__Assignment__:
Your answer should consist of each line below that contains the string "Crown".

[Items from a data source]
-=-=-=-=-

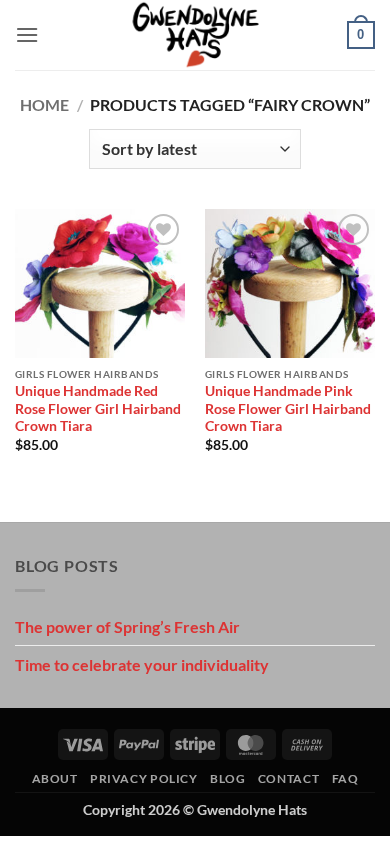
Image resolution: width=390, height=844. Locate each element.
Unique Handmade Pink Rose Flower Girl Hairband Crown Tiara (288, 408)
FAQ (345, 778)
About (55, 778)
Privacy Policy (144, 778)
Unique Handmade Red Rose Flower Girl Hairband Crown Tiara (98, 408)
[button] (27, 34)
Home (44, 104)
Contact (288, 778)
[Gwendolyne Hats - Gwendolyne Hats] (195, 35)
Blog (227, 778)
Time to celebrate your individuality (142, 664)
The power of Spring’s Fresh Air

-=-=-=-=-

__Response__:
Unique Handmade Pink Rose Flower Girl Hairband Crown Tiara (288, 408)
Unique Handmade Red Rose Flower Girl Hairband Crown Tiara (98, 408)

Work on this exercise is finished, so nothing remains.